Keywords: monolayer; nanocrystals; precision polyethylene; semiconducting molecules; single crystals
Organic chemistry constantly provides new, high-performance semiconducting molecules for organic electronic applications . However, efforts to develop strategies for assembling these molecules into functional devices are often less sophisticated compared to the concepts applied for their synthesis. As a rapid and facile technique, spin coating is frequently the method of choice to integrate semiconducting molecules into devices. Yet, effects like crystallization or dewetting may lead to films with a complex morphology that differs substantially from the homogeneous, closed and largely defect-free film, which is required for good charge transport. One has to take into account that differences in device morphology directly translate into differences in device performance. Therefore, it may become difficult to distinguish between a molecule, which is poorly conducting and a poorly fabricated device.
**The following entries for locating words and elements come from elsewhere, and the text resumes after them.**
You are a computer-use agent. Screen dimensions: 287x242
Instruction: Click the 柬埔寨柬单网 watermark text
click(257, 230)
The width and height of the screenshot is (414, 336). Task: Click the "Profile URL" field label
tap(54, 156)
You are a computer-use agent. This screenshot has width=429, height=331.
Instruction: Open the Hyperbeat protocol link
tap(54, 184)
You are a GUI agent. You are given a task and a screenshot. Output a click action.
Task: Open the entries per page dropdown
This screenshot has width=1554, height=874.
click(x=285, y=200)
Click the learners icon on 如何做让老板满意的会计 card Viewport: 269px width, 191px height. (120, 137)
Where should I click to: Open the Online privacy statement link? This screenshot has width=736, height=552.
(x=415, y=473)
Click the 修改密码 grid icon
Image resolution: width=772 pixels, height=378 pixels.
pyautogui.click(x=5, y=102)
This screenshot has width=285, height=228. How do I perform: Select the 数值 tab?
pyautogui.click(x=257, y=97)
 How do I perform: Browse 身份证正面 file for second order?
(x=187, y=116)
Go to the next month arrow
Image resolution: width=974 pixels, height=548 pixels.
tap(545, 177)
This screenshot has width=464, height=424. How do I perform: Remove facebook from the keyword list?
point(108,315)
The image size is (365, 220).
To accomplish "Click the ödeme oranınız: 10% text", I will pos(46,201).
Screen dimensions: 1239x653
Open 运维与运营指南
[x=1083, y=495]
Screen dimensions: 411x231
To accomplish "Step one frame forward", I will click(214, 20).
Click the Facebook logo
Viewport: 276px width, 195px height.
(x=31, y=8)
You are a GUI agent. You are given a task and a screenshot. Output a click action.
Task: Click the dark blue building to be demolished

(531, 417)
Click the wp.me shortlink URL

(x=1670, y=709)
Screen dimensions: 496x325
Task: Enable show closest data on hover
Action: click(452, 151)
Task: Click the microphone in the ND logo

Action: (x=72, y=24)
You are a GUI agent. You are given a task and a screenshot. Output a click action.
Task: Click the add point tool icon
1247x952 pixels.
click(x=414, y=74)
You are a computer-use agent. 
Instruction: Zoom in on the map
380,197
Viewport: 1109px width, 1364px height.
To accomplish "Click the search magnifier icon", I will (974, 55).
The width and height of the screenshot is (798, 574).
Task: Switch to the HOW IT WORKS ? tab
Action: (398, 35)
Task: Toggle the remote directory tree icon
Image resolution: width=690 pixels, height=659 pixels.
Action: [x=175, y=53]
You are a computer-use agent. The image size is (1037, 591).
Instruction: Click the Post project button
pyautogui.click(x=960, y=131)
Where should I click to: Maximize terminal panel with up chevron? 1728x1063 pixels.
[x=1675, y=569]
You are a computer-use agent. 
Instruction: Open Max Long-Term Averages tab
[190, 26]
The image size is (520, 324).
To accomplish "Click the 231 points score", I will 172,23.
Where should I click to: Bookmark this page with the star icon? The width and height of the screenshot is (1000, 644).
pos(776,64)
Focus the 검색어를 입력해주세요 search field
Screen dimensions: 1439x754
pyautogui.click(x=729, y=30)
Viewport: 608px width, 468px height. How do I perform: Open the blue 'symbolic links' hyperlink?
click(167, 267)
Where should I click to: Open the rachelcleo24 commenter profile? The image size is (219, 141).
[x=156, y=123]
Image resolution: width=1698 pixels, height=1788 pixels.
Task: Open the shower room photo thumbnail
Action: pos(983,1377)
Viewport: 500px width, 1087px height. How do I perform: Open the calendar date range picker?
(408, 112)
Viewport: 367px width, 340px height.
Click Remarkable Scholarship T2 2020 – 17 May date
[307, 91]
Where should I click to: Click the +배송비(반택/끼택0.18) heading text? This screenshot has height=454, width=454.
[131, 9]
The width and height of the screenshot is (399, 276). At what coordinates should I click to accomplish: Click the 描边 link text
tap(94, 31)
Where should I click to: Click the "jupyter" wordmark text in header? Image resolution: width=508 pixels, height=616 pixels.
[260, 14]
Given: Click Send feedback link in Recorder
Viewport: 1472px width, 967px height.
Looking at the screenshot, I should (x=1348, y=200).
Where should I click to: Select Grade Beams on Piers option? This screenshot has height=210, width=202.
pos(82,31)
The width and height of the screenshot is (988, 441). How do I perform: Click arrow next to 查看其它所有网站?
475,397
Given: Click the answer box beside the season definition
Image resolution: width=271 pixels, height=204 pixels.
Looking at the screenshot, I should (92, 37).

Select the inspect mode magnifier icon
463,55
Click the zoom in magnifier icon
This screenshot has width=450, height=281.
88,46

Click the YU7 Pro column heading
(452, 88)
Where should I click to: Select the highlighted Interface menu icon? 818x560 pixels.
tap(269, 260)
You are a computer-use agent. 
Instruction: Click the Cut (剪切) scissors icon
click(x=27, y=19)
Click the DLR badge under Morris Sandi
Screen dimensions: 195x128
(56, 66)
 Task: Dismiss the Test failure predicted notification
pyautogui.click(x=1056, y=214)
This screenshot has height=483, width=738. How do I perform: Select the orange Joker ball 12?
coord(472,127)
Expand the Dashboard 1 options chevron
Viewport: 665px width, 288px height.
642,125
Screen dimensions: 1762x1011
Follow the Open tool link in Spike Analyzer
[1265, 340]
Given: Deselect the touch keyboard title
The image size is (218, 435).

While annealing procedures can help to homogenize the morphology of the spin coated films, those procedures have to be adopted and optimized for each individual molecule. Thus, standard annealing procedures have varying success. Here, we demonstrate an approach for the formation of homogeneous, ultrathin semiconducting layers, which is expected to be applicable universally to a broad range of semiconducting molecules: By covalently attaching functional molecules to an insulating, smooth and crystalline substrate, we aim at creating a compact and homogeneous monolayer of semiconducting molecules. This method can be applied to many semiconducting molecules independent of their chemical structure and physical properties, provided that these molecules possess a functional linker for covalent attachment. The challenge of this concept lies in the generation of an appropriate substrate, which is decorated by an ordered array of functional groups. In addition, this substrate should be extremely smooth so that the order of the semiconducting molecules in the monolayer is not perturbed by roughness, i.e., molecules are not separated by ‘hills’ or ‘valleys’ on the substrate.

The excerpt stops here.